Easy: Create a PIN-protected Outbound Route, with CallerID matching the ‘public’ extensions, placed after your Emergency routes but before any external routes. This will prevent someone without the PIN from making external calls, but will still allow calls to internal extensions.
To block internal calls, your options include:
Class of Service module (paid)
Custom Contexts module (free but not supported)
Write your own custom context (may involve some learning)
Depending on the device and your numbering plan, you may be able to set the dialplan in the phone to block internal calls.
Cool, I’m trying the “easy” solution first as it will help to protect from misuse that can cost $$. Internal call blocking is more about nuisance control.
I duplicated the outbound route and basically removed all lines except for one that had the internal extension in the callerid field. There doesn’t appear to be any regex so I’m guessing one line for every extension? What’s discouraging is that my dial plan has about 13 entries, in order for my routes to work I’d have to create/duplicate those lines for each internal extension.

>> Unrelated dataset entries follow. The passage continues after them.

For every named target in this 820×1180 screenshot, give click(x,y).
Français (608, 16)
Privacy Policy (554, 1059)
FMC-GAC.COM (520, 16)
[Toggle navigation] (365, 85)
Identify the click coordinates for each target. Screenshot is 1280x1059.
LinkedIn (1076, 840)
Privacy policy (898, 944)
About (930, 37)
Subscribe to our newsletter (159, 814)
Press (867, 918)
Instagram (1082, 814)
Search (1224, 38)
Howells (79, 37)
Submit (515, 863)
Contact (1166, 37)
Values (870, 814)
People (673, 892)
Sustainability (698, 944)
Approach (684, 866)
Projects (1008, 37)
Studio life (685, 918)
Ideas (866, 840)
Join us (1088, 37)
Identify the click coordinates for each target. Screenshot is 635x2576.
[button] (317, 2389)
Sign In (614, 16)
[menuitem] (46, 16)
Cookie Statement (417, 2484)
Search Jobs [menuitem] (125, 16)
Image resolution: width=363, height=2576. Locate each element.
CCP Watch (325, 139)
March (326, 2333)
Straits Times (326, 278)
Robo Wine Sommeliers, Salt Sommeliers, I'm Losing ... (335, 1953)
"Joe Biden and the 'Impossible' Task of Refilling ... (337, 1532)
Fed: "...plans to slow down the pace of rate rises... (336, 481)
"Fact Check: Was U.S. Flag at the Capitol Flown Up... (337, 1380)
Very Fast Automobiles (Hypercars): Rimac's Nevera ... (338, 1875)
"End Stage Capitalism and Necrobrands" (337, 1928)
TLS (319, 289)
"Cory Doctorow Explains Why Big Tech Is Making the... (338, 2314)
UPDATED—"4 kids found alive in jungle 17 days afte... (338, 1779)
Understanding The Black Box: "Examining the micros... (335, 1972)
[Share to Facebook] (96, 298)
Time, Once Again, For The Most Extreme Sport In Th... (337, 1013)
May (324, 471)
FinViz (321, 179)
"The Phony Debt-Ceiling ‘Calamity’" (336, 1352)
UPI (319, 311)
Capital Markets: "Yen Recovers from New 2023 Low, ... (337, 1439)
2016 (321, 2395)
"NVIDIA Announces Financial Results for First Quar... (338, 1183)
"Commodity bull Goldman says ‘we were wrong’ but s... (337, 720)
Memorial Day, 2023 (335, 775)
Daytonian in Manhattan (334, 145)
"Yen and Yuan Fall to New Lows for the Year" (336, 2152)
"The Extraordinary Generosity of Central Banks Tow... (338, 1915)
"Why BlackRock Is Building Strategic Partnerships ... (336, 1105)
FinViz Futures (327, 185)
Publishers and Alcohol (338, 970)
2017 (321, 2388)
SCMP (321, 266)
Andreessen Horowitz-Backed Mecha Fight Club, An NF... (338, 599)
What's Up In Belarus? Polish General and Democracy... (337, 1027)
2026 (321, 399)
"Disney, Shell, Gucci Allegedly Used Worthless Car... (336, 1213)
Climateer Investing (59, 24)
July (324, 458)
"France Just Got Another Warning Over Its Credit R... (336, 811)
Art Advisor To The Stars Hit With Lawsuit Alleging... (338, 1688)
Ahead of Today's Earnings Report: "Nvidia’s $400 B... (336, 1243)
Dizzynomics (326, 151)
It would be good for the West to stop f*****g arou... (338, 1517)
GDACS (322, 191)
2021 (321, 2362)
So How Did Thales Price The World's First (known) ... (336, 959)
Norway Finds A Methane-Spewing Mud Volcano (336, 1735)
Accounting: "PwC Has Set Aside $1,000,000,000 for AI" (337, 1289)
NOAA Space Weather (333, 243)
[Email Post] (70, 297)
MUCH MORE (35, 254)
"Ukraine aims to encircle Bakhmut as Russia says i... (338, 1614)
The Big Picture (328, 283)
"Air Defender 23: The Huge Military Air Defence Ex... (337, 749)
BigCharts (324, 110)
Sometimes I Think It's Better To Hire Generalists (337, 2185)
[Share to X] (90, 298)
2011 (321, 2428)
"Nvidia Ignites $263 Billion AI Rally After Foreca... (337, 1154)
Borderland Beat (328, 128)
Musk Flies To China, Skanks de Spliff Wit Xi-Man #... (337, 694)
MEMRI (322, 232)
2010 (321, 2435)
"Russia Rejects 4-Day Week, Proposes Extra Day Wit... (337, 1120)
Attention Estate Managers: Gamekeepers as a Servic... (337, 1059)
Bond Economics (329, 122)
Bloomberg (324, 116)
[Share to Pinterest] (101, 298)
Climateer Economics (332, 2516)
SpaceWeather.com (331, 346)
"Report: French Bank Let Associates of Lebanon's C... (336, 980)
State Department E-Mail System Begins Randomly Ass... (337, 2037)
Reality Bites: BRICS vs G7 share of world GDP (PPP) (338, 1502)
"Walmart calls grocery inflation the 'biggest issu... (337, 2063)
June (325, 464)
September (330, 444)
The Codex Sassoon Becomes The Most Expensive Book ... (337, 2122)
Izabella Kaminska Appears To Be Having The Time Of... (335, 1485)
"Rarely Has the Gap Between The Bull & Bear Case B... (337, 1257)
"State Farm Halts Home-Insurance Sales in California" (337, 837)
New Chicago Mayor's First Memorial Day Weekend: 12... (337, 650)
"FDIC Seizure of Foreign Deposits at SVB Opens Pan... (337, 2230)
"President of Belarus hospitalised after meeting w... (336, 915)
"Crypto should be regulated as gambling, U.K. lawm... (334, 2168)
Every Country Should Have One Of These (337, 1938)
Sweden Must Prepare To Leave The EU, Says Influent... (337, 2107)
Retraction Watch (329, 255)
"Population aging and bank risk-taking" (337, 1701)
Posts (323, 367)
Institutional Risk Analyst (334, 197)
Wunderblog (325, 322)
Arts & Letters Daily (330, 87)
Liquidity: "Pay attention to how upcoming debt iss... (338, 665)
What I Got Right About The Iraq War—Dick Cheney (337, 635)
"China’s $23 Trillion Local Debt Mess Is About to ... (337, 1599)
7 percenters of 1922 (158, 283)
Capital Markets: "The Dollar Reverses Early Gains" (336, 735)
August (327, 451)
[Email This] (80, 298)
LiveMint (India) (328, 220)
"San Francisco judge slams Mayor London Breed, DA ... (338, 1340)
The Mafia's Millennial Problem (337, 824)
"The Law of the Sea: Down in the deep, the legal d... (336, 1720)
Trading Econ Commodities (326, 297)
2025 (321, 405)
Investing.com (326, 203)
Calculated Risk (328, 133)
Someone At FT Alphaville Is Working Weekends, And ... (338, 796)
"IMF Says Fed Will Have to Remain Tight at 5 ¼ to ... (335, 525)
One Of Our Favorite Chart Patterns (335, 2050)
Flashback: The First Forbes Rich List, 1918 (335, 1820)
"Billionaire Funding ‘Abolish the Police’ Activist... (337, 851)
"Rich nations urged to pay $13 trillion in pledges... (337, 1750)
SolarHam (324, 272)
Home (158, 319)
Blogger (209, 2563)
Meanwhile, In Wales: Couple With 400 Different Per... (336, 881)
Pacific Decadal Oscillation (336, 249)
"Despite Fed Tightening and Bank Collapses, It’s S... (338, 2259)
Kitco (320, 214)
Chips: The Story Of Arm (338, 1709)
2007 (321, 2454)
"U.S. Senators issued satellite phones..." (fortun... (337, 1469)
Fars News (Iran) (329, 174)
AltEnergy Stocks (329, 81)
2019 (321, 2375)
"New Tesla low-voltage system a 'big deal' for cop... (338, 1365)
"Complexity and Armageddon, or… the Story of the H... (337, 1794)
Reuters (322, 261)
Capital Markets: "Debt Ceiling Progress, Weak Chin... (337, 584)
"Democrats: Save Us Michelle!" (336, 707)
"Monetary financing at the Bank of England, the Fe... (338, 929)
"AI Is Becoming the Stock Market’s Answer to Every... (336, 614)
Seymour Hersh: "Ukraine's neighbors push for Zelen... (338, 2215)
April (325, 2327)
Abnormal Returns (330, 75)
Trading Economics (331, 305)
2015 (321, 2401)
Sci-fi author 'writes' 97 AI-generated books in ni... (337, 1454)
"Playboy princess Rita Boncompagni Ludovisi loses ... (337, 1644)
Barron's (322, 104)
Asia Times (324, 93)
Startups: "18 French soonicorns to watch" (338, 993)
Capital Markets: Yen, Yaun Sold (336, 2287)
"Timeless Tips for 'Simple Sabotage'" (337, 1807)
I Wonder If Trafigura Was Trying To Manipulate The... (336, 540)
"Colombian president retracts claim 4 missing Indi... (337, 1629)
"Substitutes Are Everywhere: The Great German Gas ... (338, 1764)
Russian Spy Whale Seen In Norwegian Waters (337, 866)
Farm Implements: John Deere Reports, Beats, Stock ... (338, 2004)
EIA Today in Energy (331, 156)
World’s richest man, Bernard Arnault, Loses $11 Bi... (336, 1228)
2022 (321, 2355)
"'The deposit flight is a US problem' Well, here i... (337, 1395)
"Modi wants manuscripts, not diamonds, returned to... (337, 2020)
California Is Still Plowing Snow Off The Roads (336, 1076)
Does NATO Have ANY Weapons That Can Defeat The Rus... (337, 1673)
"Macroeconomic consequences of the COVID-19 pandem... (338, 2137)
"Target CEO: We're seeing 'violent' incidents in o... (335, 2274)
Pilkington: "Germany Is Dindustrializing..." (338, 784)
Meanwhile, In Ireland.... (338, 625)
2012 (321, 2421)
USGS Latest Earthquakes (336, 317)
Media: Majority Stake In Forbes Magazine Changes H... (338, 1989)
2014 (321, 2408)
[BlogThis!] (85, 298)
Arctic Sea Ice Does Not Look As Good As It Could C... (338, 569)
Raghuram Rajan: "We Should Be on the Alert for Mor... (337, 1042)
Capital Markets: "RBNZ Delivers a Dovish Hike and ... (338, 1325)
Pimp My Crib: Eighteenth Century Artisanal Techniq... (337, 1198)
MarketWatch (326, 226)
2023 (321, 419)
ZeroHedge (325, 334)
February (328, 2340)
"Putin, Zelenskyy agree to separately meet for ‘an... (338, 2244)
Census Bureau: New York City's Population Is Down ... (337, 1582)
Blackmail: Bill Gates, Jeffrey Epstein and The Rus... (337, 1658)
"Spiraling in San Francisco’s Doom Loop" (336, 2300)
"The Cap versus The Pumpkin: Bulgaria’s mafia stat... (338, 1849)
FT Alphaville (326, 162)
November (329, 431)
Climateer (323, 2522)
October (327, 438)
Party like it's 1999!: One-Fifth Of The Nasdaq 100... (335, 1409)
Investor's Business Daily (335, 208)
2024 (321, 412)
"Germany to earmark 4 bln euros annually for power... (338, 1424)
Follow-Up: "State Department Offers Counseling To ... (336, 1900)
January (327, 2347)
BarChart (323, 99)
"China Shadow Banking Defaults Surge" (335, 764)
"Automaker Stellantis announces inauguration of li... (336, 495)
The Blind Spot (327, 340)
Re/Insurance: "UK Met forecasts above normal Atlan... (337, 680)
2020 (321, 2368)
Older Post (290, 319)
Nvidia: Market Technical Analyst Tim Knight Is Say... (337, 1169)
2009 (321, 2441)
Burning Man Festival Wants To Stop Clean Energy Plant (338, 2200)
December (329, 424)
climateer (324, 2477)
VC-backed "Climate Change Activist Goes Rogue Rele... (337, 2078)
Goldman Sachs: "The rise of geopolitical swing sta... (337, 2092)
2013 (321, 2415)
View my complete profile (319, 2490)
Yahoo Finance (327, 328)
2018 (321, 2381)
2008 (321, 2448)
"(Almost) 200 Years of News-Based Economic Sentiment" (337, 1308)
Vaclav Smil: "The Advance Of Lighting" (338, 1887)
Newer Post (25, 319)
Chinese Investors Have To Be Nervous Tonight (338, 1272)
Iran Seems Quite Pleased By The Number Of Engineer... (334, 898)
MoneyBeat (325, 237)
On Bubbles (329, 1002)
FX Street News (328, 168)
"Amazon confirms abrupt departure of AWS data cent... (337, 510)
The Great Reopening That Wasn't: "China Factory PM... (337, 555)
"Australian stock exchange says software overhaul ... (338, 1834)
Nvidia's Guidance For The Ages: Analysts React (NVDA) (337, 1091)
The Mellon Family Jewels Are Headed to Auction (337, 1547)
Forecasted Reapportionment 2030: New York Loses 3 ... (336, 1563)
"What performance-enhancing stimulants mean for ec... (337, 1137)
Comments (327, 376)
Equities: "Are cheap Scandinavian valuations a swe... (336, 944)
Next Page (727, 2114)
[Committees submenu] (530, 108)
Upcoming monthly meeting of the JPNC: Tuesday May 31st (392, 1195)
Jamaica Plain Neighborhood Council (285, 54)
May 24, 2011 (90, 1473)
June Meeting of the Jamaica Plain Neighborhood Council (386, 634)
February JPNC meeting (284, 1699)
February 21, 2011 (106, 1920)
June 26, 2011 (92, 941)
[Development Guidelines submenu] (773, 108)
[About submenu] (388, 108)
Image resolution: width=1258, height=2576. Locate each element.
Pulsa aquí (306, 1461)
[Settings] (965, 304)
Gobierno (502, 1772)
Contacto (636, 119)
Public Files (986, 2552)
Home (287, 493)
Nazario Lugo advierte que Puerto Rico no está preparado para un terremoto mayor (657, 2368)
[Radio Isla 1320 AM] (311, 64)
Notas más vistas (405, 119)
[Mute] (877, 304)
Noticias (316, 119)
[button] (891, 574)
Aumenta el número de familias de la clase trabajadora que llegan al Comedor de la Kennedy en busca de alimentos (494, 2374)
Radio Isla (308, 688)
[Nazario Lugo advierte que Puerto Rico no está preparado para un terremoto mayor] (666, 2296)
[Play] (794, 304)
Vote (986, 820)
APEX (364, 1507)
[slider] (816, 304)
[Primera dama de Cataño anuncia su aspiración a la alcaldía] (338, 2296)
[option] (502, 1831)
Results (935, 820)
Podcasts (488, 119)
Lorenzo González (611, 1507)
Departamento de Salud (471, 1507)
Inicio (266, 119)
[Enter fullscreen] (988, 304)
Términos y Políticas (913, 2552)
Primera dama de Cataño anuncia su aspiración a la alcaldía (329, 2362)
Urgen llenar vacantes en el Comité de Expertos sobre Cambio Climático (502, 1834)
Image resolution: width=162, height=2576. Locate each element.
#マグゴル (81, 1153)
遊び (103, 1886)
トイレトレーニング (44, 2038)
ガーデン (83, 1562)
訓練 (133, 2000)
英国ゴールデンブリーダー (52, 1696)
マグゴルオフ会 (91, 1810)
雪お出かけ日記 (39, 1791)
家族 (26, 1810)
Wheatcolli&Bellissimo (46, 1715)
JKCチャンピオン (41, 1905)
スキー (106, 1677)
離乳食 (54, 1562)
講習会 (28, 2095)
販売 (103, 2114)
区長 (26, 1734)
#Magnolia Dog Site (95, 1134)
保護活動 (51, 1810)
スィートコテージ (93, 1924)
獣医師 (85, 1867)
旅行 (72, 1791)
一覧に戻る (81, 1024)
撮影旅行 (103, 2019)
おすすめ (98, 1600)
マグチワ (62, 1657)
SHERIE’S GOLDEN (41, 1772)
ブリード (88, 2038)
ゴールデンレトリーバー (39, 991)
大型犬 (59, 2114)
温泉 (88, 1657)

I’ll need to find out if there is a textual version of this config and manually create it as it will grow unwieldy quickly. I might have to rethink some of these routes too.
Testing with a PIN set and a simplified version of a dial plan (just matching NxxNxxxxxx) seems to work. Password prompt has the first bit of audio missing, so you hear “ease enter your password”…I might need to see if a can tweak a apause somewhere.
I’ll keep trying to work things out and post here.